I just can’t imagine Leopold Mozart teaching his son through a computer screen rearing him to the Magic Flute. The thought of Picasso feasting upon the works of El-Greco through a computer screen, in the hopes of creating The old Guitarist, repulses me. Those artists wouldn’t become the men we admire today. Better men, perhaps? Maybe, but I doubt it.

On a more pragmatic scale, I can’t imagine even myself in my “dark-age” years to not having in-person lessons, but scrabbling around to make sense of the piano through the clunkiness of the personal computer (PC). I couldn’t possibly have become the mediocre pianist that I am today, and would have remained in the sphere of aspiring musicians, possibly following a completely different career path to survive. I would have been too mentally and technically weak to unearth myself through the horrid medium of online instruction.

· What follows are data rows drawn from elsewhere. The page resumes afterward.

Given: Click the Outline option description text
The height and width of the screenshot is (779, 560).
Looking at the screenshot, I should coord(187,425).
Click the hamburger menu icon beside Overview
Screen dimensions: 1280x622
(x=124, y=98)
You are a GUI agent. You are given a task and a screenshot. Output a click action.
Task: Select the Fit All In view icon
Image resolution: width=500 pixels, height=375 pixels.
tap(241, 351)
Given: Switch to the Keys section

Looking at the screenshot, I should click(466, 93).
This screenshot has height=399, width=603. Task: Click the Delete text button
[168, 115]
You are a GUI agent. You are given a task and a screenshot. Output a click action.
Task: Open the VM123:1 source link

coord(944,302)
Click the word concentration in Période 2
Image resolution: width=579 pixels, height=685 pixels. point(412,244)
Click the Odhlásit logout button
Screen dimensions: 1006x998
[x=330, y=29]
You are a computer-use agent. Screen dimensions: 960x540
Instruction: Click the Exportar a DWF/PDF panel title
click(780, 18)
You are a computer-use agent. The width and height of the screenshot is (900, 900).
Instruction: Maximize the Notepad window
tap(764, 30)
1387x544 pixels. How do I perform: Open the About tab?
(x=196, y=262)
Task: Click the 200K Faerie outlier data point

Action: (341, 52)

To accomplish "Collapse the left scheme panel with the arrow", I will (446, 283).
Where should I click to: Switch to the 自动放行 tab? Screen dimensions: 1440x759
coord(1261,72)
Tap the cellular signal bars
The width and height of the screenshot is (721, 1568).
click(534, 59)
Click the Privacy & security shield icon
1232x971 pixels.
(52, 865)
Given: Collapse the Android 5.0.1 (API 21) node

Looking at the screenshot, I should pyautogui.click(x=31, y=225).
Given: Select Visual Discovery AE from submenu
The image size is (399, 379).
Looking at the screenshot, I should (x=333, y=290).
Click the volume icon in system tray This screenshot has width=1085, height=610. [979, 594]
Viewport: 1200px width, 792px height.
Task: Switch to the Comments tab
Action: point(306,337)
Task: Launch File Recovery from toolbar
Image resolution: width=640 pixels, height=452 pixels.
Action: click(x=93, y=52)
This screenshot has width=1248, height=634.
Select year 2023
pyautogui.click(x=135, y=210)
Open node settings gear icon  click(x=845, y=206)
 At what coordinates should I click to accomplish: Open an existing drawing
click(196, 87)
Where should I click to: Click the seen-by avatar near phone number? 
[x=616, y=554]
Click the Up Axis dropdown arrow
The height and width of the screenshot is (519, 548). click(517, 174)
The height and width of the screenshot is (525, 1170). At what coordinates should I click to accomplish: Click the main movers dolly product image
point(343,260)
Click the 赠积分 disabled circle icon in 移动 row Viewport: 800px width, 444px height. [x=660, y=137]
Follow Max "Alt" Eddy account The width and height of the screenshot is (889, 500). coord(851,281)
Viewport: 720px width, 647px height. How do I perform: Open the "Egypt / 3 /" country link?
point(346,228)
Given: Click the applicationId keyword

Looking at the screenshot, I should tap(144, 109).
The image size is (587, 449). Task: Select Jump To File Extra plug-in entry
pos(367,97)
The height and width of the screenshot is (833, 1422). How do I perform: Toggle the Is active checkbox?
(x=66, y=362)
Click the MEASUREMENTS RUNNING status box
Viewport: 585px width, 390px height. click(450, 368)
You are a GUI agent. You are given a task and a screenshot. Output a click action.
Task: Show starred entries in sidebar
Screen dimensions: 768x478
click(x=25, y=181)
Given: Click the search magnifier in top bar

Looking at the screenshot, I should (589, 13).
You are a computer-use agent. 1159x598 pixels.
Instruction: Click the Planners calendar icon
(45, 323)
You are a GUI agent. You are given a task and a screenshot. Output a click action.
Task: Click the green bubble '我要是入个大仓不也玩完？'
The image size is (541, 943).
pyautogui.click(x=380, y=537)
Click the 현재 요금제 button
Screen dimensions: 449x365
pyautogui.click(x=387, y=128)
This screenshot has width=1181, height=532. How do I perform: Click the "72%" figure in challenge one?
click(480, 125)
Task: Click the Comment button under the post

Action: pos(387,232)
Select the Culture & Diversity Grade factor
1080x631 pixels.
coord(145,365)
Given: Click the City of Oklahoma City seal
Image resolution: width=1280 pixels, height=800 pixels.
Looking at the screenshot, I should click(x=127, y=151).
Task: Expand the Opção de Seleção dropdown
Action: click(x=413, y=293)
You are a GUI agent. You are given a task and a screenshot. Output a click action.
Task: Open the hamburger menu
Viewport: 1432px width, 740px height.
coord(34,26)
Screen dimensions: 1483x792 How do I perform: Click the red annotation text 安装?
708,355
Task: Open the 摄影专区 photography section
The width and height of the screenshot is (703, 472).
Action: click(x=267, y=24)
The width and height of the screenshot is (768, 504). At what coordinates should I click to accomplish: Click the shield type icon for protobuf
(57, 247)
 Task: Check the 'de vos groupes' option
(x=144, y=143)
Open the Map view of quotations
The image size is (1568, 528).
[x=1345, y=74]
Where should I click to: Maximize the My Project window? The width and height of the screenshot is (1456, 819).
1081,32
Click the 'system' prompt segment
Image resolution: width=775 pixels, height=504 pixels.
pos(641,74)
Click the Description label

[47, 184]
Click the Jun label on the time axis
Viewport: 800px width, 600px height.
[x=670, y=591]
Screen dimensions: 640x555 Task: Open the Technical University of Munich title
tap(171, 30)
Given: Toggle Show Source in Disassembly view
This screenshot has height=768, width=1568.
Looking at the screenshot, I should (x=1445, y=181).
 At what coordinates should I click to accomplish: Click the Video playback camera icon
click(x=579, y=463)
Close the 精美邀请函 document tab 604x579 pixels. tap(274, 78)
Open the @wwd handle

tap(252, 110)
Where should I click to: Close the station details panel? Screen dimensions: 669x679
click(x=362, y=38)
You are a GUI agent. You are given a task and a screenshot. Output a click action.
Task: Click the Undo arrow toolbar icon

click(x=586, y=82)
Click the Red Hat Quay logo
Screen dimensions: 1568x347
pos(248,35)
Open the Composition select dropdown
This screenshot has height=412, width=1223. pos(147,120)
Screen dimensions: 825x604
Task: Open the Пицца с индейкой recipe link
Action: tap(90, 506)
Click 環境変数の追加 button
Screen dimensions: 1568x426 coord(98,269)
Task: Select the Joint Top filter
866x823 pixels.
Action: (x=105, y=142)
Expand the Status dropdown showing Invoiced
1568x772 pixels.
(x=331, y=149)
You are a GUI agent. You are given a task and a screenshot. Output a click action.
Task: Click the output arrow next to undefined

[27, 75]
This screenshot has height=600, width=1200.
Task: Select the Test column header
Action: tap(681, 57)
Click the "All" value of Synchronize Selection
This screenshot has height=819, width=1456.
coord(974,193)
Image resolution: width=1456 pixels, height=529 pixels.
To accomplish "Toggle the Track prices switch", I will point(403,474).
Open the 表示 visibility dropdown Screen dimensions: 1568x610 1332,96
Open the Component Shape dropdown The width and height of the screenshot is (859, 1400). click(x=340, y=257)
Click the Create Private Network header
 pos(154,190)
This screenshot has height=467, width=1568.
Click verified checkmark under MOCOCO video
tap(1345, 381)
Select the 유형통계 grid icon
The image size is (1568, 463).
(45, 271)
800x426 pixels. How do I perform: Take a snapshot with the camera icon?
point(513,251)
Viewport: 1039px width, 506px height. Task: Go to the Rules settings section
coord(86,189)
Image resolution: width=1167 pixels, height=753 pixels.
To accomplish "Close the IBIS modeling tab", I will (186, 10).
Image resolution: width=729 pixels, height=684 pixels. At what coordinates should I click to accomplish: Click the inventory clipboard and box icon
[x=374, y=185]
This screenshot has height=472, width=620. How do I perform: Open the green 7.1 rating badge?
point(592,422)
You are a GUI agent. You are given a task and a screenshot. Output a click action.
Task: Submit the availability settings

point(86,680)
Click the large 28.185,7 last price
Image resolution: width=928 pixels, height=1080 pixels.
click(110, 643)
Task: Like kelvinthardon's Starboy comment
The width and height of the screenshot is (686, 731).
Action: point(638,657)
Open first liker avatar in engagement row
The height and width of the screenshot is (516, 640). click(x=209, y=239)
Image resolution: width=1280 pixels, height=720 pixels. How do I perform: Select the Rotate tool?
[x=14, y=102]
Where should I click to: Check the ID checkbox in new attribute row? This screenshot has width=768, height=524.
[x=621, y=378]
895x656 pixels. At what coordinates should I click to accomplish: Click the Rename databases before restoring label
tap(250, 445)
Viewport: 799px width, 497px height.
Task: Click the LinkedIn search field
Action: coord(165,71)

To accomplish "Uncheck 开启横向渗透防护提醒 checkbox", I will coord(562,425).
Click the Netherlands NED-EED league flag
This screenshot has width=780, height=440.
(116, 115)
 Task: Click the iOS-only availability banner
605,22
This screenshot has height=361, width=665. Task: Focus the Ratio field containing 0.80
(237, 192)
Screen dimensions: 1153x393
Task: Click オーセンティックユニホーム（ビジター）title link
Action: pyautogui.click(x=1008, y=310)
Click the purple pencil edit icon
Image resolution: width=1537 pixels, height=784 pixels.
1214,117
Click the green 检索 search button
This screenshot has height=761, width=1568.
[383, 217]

Because online lessons are not for everyone. They are perhaps sufficient if you wish to play a fake iteration of Michael Jackson’s Billie Jean on your digital keyboard — a keyboard that we, teachers, have unashamedly baptised “Piano” — and do not care whether your fingers will take you further than your local community center.

But for your fingers to take you to Carnegie Hall, you need a teacher passing you her own tradition through her physical presence. You need her amalgam of knowledge conveyed to your brain through her greasy fingernails on the piano of her studio, while you are physically there. You need her to breathe down your neck when you kept messing up the start of the op. 111, and see her cheeks blossom on your epic finale of the Appassionata. And when you do your last lesson, before opening your wings and depart from her tutorship, you need to see her tears running down her cheeks.

 Those things above can’t happen by looking at a couple of computer screens.

 However… I’m now a teacher.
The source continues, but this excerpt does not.